Task description — Copy out each line of the data below in which "computer" appears.
--------
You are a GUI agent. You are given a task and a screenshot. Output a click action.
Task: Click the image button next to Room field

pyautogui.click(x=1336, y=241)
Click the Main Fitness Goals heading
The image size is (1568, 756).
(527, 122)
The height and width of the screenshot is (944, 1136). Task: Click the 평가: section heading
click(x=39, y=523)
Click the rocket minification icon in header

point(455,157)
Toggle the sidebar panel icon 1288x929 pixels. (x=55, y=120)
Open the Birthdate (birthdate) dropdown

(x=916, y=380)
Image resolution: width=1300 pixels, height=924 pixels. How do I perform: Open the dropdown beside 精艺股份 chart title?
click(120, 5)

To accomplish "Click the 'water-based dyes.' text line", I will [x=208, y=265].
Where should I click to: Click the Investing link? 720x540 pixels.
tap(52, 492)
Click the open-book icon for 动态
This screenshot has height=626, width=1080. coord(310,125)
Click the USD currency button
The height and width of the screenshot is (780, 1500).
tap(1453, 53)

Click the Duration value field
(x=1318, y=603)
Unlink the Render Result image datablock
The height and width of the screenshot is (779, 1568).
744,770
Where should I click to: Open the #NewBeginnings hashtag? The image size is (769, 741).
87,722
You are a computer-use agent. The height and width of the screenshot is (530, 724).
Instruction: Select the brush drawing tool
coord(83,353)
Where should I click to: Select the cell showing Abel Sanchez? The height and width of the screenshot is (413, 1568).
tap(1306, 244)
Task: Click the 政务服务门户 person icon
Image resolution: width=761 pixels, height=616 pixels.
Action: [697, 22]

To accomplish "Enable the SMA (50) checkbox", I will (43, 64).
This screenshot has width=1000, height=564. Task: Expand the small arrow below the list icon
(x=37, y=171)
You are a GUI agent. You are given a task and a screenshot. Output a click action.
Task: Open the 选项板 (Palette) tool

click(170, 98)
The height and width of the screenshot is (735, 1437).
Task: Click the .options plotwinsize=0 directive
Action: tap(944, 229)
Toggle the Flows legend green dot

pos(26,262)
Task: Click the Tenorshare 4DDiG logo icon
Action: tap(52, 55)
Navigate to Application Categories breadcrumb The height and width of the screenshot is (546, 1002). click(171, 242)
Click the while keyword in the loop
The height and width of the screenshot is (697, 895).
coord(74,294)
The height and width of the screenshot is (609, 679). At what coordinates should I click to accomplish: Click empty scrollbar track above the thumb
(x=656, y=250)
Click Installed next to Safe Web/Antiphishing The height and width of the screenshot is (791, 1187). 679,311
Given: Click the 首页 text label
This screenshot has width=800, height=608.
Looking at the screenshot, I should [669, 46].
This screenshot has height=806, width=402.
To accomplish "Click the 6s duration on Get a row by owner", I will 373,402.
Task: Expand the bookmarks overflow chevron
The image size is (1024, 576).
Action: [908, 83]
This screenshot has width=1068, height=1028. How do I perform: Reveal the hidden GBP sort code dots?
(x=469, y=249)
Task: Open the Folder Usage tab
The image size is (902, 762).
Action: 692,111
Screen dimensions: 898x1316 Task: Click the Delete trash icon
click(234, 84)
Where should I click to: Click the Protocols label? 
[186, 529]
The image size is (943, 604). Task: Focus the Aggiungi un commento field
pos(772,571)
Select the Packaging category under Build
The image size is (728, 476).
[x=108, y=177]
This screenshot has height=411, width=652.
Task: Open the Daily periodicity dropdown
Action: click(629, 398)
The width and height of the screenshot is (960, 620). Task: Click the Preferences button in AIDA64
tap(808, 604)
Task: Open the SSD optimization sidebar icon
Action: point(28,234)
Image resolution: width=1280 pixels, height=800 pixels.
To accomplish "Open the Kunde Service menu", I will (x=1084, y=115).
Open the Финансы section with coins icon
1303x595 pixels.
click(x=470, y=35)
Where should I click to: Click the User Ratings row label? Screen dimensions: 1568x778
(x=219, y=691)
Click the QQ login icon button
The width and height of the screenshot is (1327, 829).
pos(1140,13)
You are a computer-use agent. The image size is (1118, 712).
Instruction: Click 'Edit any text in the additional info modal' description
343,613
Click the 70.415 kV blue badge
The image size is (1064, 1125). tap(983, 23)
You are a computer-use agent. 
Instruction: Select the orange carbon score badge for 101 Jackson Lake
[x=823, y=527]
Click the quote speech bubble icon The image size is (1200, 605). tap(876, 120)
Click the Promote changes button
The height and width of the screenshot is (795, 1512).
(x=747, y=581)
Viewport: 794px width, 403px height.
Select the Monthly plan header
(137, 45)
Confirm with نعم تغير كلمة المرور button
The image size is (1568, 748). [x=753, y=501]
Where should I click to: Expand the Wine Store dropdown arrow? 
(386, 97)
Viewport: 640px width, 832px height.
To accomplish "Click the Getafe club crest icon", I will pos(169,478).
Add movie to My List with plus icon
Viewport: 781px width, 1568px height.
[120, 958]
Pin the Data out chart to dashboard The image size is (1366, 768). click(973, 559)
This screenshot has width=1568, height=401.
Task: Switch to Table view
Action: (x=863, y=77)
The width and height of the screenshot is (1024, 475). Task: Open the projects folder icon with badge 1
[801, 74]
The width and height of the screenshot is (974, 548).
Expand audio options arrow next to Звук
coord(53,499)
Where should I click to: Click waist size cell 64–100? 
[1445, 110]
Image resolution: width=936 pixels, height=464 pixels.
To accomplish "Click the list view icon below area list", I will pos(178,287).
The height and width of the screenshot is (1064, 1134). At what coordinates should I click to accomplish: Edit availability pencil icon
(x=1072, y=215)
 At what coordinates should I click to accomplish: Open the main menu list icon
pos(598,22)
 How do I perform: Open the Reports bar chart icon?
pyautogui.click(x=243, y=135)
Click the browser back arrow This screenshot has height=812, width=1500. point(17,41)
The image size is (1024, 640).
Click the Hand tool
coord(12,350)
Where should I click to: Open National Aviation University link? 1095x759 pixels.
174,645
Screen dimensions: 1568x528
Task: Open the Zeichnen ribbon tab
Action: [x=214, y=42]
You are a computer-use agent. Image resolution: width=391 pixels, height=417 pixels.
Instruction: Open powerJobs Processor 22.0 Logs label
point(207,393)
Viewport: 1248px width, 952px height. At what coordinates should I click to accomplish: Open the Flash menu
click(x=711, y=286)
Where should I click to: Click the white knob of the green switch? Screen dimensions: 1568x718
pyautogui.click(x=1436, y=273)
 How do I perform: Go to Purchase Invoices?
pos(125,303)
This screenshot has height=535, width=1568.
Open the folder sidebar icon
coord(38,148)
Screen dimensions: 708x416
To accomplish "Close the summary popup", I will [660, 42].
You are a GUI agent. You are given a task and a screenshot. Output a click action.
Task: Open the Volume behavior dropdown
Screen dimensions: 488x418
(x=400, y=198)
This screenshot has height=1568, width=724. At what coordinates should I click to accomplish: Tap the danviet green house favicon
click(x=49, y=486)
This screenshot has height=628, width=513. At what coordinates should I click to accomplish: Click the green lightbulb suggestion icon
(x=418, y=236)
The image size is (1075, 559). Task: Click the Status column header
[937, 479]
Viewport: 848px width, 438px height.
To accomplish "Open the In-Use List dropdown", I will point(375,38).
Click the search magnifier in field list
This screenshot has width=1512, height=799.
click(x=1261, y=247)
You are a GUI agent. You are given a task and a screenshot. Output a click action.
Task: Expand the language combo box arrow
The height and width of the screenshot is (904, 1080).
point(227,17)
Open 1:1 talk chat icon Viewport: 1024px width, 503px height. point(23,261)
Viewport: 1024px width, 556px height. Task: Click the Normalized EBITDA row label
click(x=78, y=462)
--------
Exercise response —
You are a computer-use agent. The height and width of the screenshot is (530, 724).
You are a computer-use agent. The image size is (1118, 712).
You are a computer-use agent. 
You are a computer-use agent. Image resolution: width=391 pixels, height=417 pixels.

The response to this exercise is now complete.